Bill Mongelluzzo, Associate Editor | Jun 20, 2012 8:35AM EDT
A regional planning expert called upon goods movement interests in Southern California to develop a CREATE-style public-private infrastructure development program for the region.
Just as the $3.2 billion Chicago Region Environmental and Transportation Efficiency Program rolls a number of infrastructure development projects into a single effort, a similar, but much larger initiative in Southern California would help the region attract private sector, state and federal money for goods movement infrastructure, said Gill Hicks, director of Southern California operations at Cambridge Systematics.
“We have grade separation, port and rail advocates.
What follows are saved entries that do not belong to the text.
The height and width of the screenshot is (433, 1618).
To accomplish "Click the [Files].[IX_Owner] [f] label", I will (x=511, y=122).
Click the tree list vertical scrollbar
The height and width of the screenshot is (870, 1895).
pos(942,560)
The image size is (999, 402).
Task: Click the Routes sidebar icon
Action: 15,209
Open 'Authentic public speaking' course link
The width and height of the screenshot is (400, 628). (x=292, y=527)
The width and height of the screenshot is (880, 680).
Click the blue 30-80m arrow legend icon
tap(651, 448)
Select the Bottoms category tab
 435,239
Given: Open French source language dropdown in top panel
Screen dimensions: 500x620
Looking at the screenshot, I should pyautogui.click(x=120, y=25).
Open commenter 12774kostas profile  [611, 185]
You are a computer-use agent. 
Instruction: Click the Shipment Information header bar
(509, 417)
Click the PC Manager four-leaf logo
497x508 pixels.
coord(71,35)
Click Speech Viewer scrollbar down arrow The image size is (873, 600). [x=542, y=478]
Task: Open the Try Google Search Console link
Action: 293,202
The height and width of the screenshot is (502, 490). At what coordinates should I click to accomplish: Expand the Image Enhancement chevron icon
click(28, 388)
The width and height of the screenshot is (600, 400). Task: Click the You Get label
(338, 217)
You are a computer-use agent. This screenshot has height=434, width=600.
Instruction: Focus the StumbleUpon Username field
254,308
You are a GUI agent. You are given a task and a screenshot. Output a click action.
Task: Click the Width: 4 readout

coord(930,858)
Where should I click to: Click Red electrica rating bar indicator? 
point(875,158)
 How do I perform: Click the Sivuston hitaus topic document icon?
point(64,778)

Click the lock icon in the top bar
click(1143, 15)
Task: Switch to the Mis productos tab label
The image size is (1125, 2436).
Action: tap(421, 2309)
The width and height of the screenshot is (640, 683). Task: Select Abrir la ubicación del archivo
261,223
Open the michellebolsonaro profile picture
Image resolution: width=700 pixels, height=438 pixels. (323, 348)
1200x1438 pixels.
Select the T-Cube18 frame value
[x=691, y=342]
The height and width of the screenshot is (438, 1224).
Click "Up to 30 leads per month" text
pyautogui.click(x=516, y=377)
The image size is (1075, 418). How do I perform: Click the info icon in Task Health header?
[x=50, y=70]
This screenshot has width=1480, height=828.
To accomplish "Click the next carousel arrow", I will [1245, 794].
Let’s put it all together in a systematic program,” Hicks told a goods movement symposium sponsored by FuturePorts Tuesday in Los Angeles.
Hicks, who directed the development of the Alameda Corridor in Southern California when he was general manager of the Alameda Corridor Transportation Authority in the 1990s, said a multi-project infrastructure development effort would be more effective than the current system in which each transportation sector champions its own projects.
The transportation infrastructure needs of Southern California are indeed daunting, estimated in the regional transportation plan of the Southern California Association of Governments to total $525 billion, with goods movement infrastructure needs totaling about $50 billion.
“It’s money we don’t have,” said Hasan Ikhrata, executive director of SCAG. Ikhrata said existing sources of infrastructure funding would cover only a fraction of the region’s needs. He advised finding new, creative sources of funding such as a mileage-based user fee of 5 cents per mile.
Goods-movement infrastructure needs outside of the ports of Los Angeles and Long Beach include exclusive truck lanes for the north-south and east-west freight corridors serving the nation’s largest port complex, truck bottleneck relief projects, some 68 grade separations, main track rail improvements and near-dock intermodal rail yards, Hicks said. By comparison, all of the East and Gulf Coast ports together are spending about $30 billion to prepare for the widening of the Panama Canal in 2015, he said.
Growing container volumes moving through the neighboring ports of Los Angeles and Long Beach are responsible for much of the needed infrastructure development projects. The ports plan to spend about $9 billion in the coming decade on marine terminal, on-dock rail and other infrastructure projects in the harbor area.
The ports are already receiving calls on a regular basis by vessels with a capacity of 10,000 20-foot container unit capacity. With a main channel depth of 76 feet in Long Beach and 53 feet in Los Angeles, the ports anticipate vessel sizes increasing to at least 13,000-TEU capacity.
These mega-ships will stress the highway system serving the 1.5 billion square feet of industrial real estate capacity in Southern California and the dozens of intermodal train departures each week at the ports.
Hicks said Southern California must expedite development of the infrastructure. “Let’s get it done,” he said.